0-1 BFS: a double-ended queue (push-front for 0-weight edges, push-back for 1-weight) gives shortest paths with 0/1 weights in O(V+E).
Bidirectional BFS: search forward from the start and backward from the goal until the frontiers meet, roughly square-rooting the nodes explored.
Kahn's topological sort: a BFS over in-degree-zero nodes (see graph theory).
Dijkstra and A*: BFS generalized to weighted graphs by swapping the queue for a priority queue, plus a heuristic for A* (see Dijkstra).
Grid / flood BFS: BFS over a grid for shortest paths or region growing.

Step by step

Put the start in a queue and record its distance as 0.
Pop the front node; if it is the goal, stop.
For each unseen neighbor, record distance and parent and enqueue it.
Follow parents back from the goal to reconstruct the path.

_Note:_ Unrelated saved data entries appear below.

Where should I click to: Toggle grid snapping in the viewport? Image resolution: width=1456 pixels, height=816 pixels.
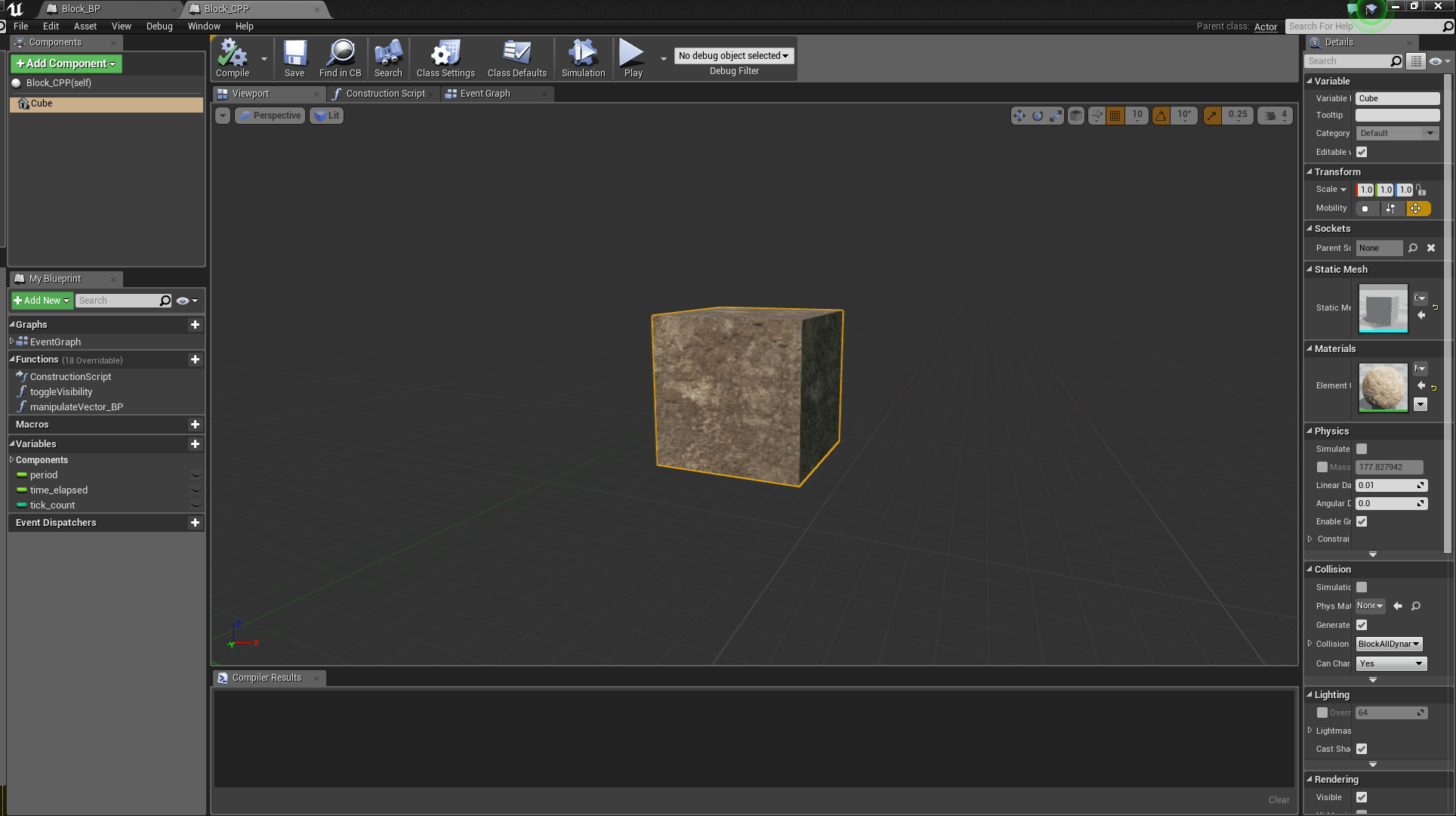[x=1115, y=116]
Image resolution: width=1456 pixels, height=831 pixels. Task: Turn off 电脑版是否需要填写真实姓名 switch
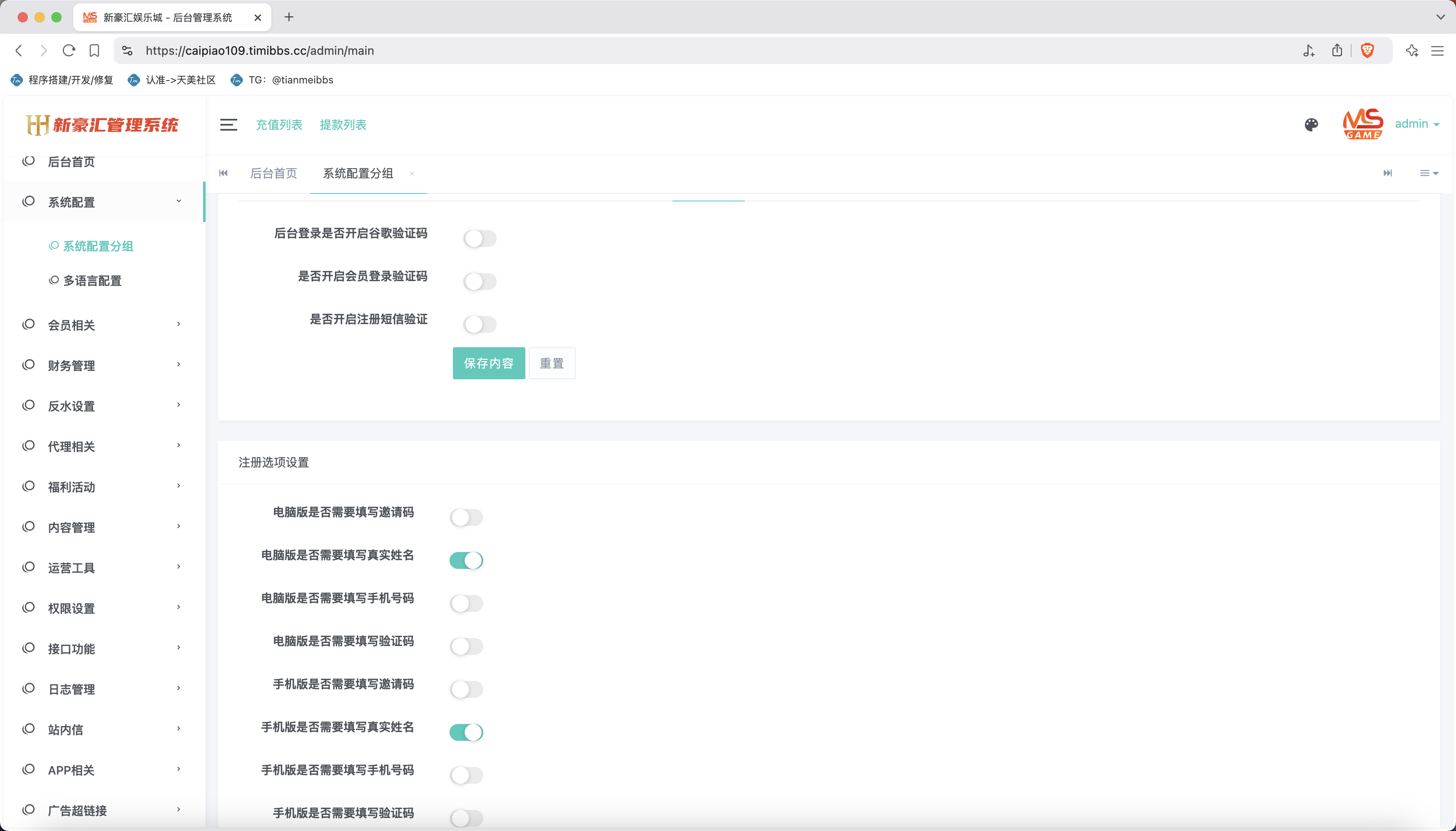point(466,560)
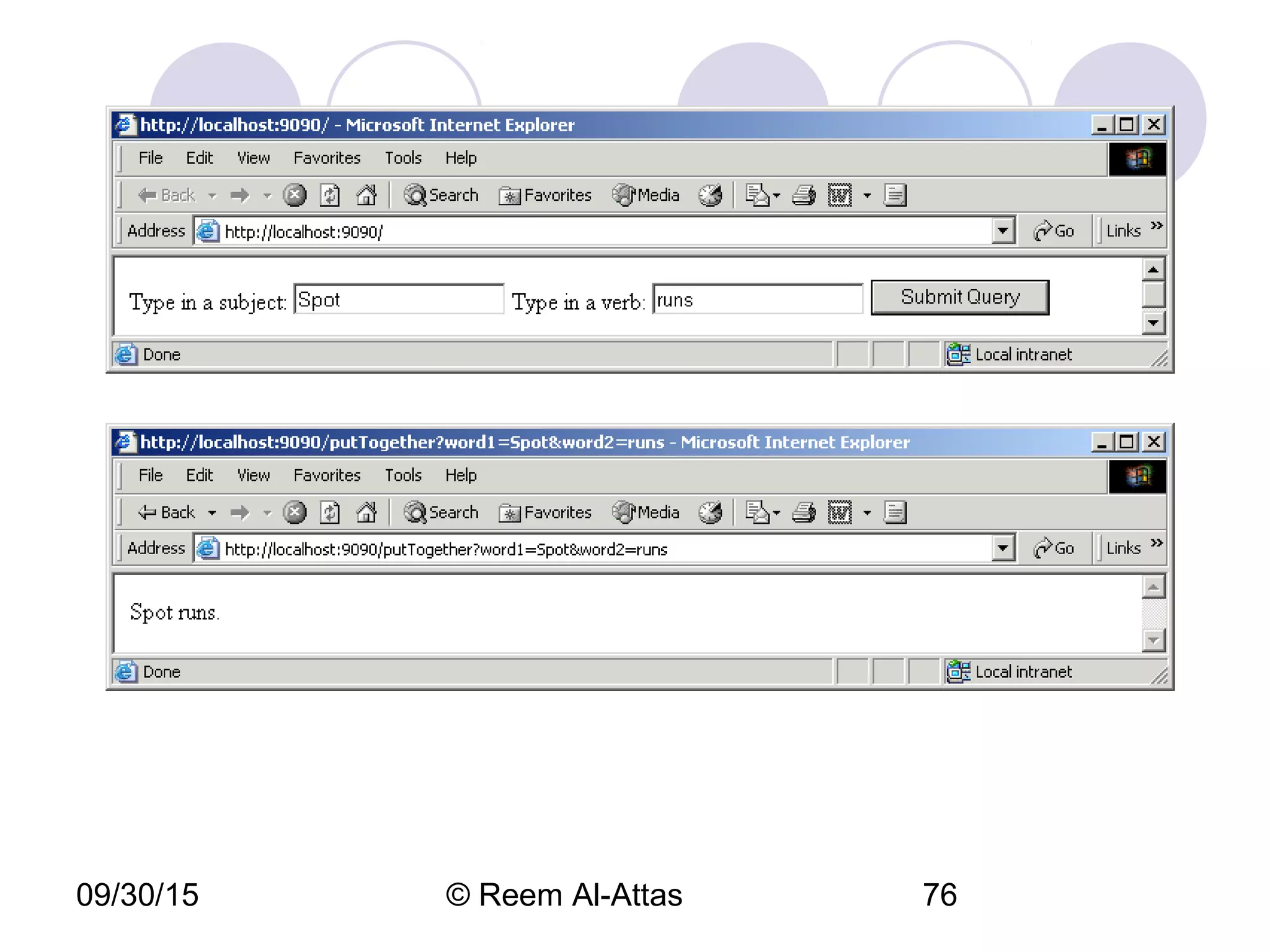Expand the address dropdown in the putTogether window
This screenshot has width=1270, height=952.
[1003, 549]
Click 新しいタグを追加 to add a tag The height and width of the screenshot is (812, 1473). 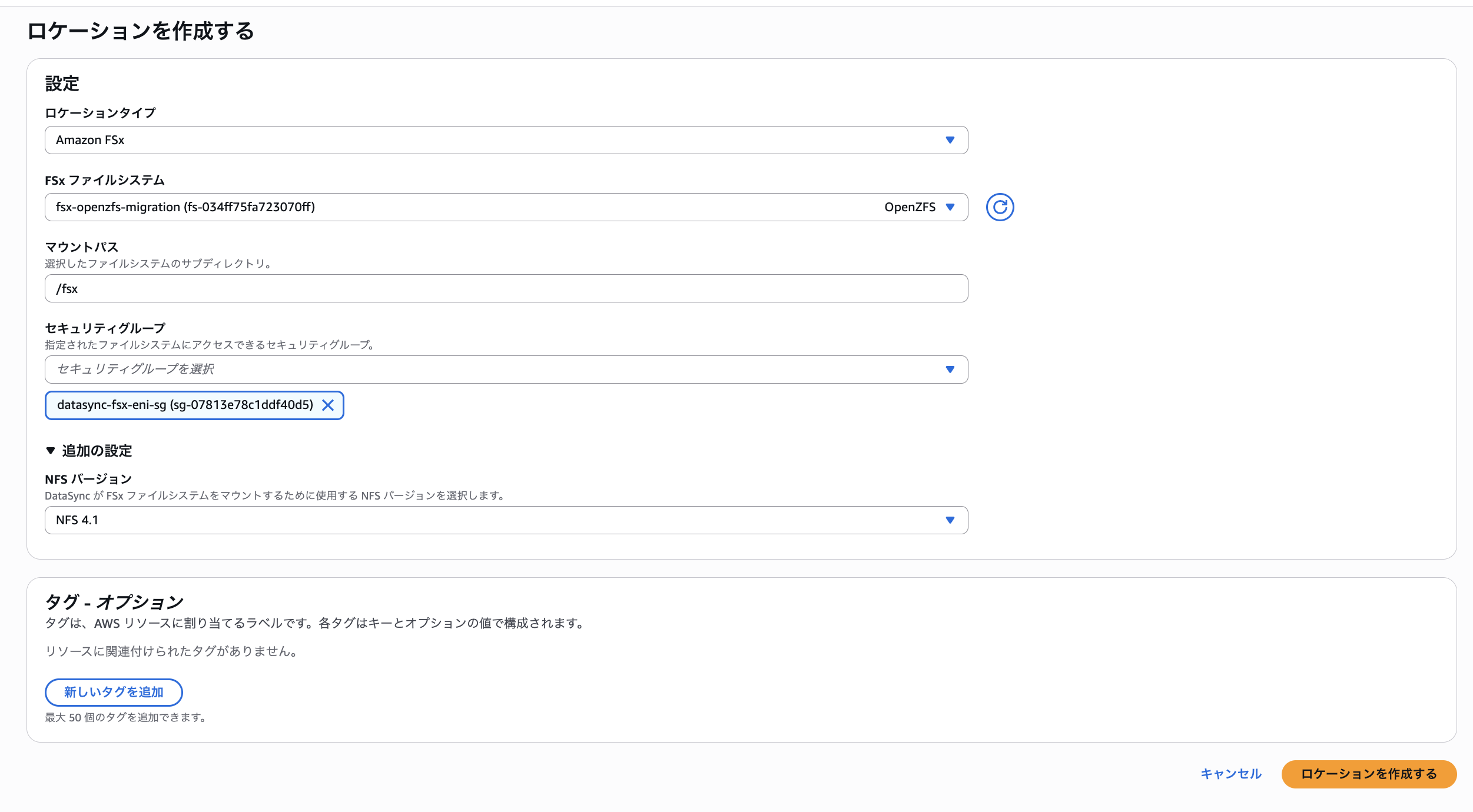coord(113,692)
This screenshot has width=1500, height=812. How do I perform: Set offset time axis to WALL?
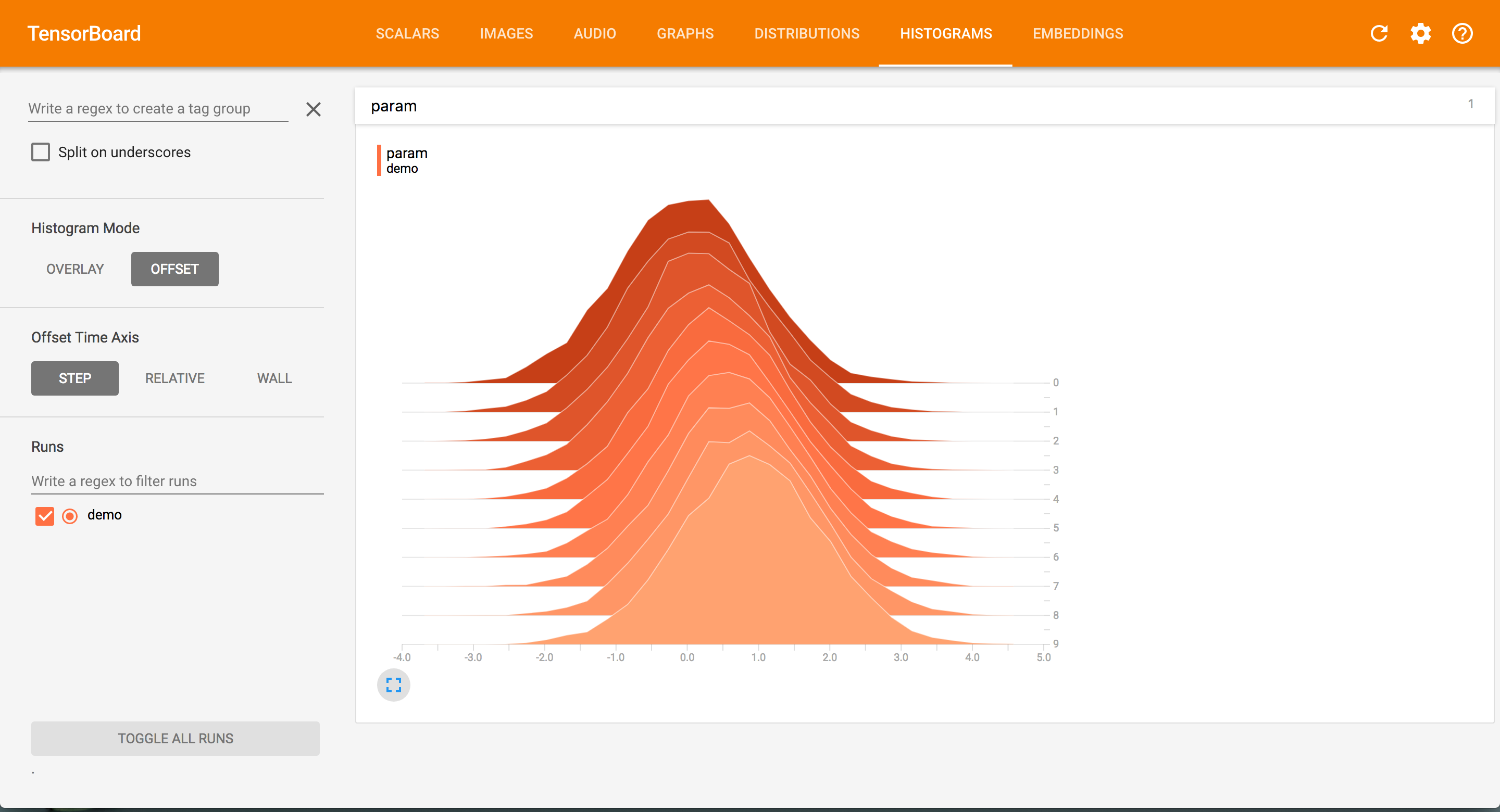274,378
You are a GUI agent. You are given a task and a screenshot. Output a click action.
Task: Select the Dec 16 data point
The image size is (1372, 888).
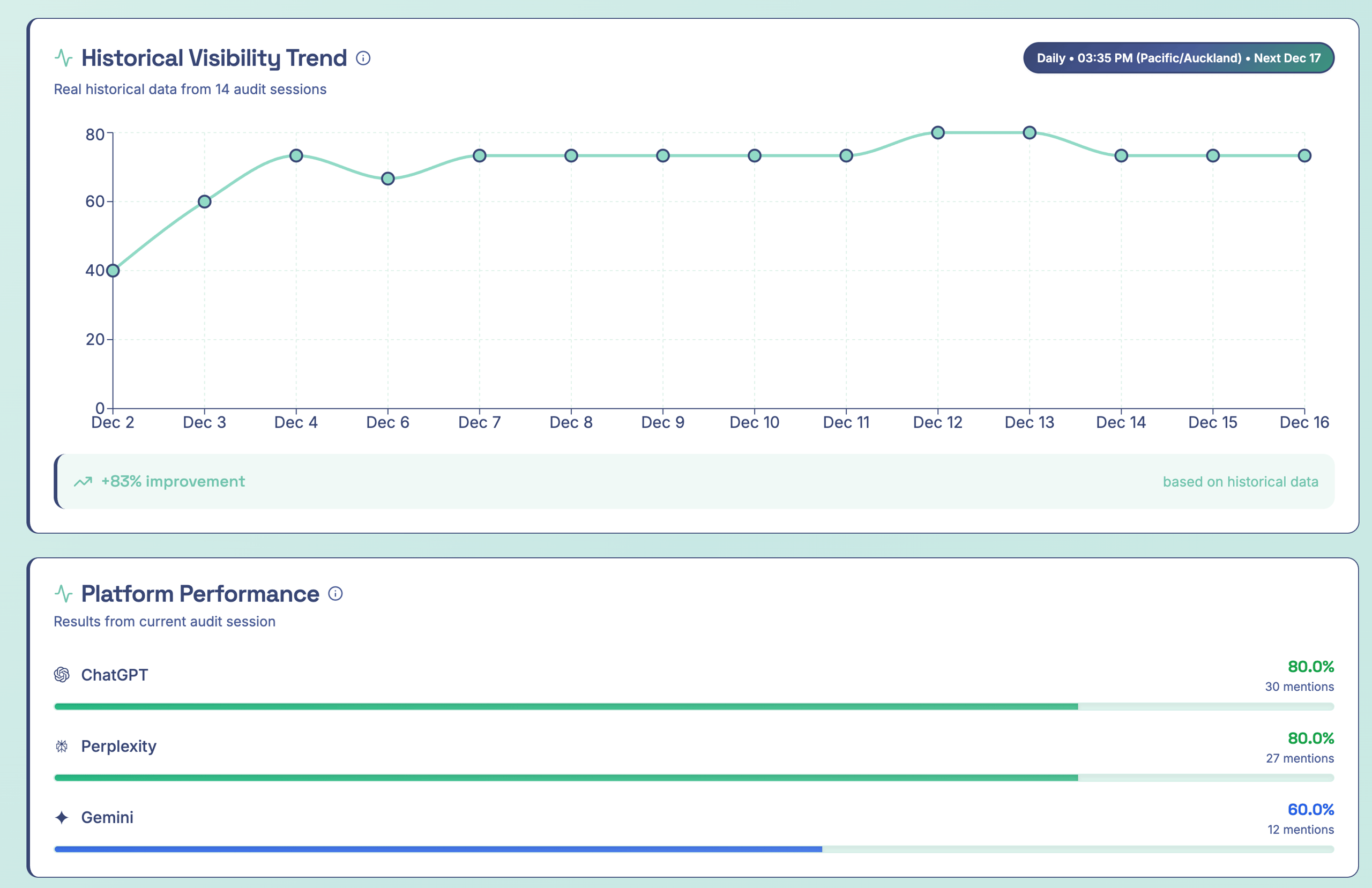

from collections import deque

def bfs_shortest(graph, start, goal):
    q = deque([start])
    dist = {start: 0}
    parent = {start: None}
    while q:
        u = q.popleft()
        if u == goal:
            break
        for v in graph[u]:
            if v not in dist:           # first sighting is the shortest
                dist[v] = dist[u] + 1
                parent[v] = u
                q.append(v)
    if goal not in dist:
        return None
    path, cur = [], goal
    while cur is not None:
        path.append(cur); cur = parent[cur]
    return path[::-1]

Complexity (time and space)

$O(V + E)$ time, since each vertex is enqueued once and each edge examined once, and $O(V)$ space for the queue, distance, and parent maps. It gives correct shortest paths only when every edge has equal weight; otherwise the equal-distance assumption fails and Dijkstra is required.

Worked example

On $0 \to \{1,2\}$, $1 \to 3$, $2 \to 3$, BFS reaches 3 at distance 2 along the first discovered shortest path:

G = {0: [1, 2], 1: [3], 2: [3], 3: []}
print(bfs_shortest(G, 0, 3))   # [0, 1, 3]

Follow-up questions

Why does BFS give shortest paths only when unweighted? The queue orders nodes by hop count, so first discovery is minimal in edges; with unequal weights fewer hops need not mean lower cost.
Why mark nodes seen at enqueue, not dequeue? Marking at discovery prevents the same node from being added to the queue multiple times, keeping the traversal linear.
What is multi-source BFS? Seed the queue with several starts at distance 0; each node then gets its distance to the nearest source in one pass.
BFS vs DFS, the only real difference? The frontier data structure: a queue (BFS, level order) versus a stack (DFS, depth first).
When would you use 0-1 BFS? When edge weights are only 0 or 1: a deque with front/back inserts keeps it linear instead of needing a heap.

References

Cormen, Leiserson, Rivest & Stein, Introduction to Algorithms (CLRS, 4th ed.).
Moore, The Shortest Path Through a Maze (1959).
Sedgewick & Wayne, Algorithms (4th ed.).